With respect to prior art, first, non local priori is applied to the multiframe Super-resolution reconstruction of image by the present invention first Build it is proposed that a kind of parameter adaptive method for solving of non local priori;Secondly, by using compound motion model, effectively Solve the computationally intensive of current estimation, the shortcoming that scalability is not strong, precision is not high;Again, using adaptive non- Local priori more can automatically describe the prior information of image exactly, decreases the distortion of reconstruction image.For this reason, the method is done Arrive telescopic high-precision estimation and accurately adaptive priori description, reality can be more effectively applied to Characteristics of image sharpening engineering.
Brief description
Fig. 1 is the embodiment based on compound motion and the super resolution ratio reconstruction method of the non local priori of self adaptation of the present invention Flow chart
Fig. 2 is the solution globe motion parameter θ of the present inventionk=(a0, a1, a2, a3, a4, a5) embodiment flow chart
Fig. 3 is the solution local light stream of the present inventionEmbodiment flow chart
Specific embodiment
Below in conjunction with the accompanying drawings, describe the specific embodiment of the present invention in detail.

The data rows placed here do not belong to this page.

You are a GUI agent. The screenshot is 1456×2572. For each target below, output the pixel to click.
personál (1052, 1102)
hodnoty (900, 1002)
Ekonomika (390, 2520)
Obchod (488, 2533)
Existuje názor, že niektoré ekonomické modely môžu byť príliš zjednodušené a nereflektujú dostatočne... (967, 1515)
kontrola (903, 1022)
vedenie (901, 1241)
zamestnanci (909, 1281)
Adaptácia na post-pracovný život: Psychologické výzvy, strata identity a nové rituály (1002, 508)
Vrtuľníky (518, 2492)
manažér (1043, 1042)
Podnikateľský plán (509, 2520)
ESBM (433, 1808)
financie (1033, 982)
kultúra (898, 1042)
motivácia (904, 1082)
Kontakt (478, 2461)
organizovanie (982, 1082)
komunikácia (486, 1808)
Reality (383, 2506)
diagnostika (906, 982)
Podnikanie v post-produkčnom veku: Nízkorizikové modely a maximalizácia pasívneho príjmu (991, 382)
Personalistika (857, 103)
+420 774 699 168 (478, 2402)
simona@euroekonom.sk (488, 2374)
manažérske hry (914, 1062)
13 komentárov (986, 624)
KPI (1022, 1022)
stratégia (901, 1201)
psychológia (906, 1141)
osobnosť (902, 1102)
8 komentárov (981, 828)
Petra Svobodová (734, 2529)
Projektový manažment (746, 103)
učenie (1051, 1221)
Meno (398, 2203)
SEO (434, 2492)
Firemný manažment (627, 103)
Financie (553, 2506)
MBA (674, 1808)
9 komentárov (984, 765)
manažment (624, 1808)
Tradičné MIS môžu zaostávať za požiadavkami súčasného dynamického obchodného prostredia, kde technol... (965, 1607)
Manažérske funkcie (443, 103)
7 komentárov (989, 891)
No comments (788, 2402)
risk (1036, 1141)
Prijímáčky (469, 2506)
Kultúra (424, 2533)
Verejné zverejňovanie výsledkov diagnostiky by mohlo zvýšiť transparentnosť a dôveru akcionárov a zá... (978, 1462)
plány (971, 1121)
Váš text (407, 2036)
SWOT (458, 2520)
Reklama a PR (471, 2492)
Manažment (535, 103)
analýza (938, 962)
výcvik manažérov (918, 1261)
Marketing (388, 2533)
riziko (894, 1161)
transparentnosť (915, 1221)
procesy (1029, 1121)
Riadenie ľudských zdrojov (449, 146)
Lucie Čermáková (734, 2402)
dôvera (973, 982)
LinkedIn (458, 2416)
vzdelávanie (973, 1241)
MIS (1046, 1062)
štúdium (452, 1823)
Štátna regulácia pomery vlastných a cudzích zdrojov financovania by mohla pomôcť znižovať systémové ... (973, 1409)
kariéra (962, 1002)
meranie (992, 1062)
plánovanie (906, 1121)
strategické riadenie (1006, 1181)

The super-resolution rebuilding of image, will revert to ideal image by observed image.Observed image is a series of low point Resolution image, the i.e. required high-definition picture of ideal image.Give the high-definition picture x of certain scene, through a series of The process that degrades of geometry motion, optical dimming, sub-sampling and additional noise, produces p width low resolution observed image yk, use one Individual conventional image observation model describes the relation between ideal image and observed image, and this observation model is: yk=dbkmkx+ nk, k=1 ..., p, wherein mkFor motion change matrix, bkFor fuzzy matrix, d is down-sampling matrix, nkFor additional noise.
Based on above-mentioned observation model, the present invention is estimated to ideal image x using maximum a posteriori method.P width low resolution figure As being expressed asBased on the theoretical Super-resolution Reconstruction problem representation of MAP estimation it is: x=arg maxp (x | y), through simple calculations operation, can obtain: P (y hereink| x)=p (nk) illustrating the type of observation model noise, common hypothesis noise is average is 0, and variance is σk 2Height This noise, that is,Wherein c1For constant.Image prior probability density general type For:Wherein c2For constant, η is control parameter, and u (x) is the priori energy function with regard to image x. Through simple abbreviation, following cost function may finally be obtained: WhereinHere, present invention assumes that the fuzzy core of image is it is known that namely fuzzy matrix bkKnown.
According toUnderstand, ideal image x will be obtained, need to solve Motion transform matrices mkWith priori energy u (x), i.e. image registration and the design of self adaptation non local priori.Final employing is commonly used Conjugate gradient method is to cost functionalCarry out solving and obtain ideal image x.
Therefore, the invention mainly comprises: (1) multiframe low-resolution image registration when using globe motion parameter add local The method of light stream carries out image registration, and builds motion transform matrices mk;(2) design the non local priori of self adaptation, build non-office Portion weight matrix s;(3) set up cost functional, and solved using conjugate gradient method.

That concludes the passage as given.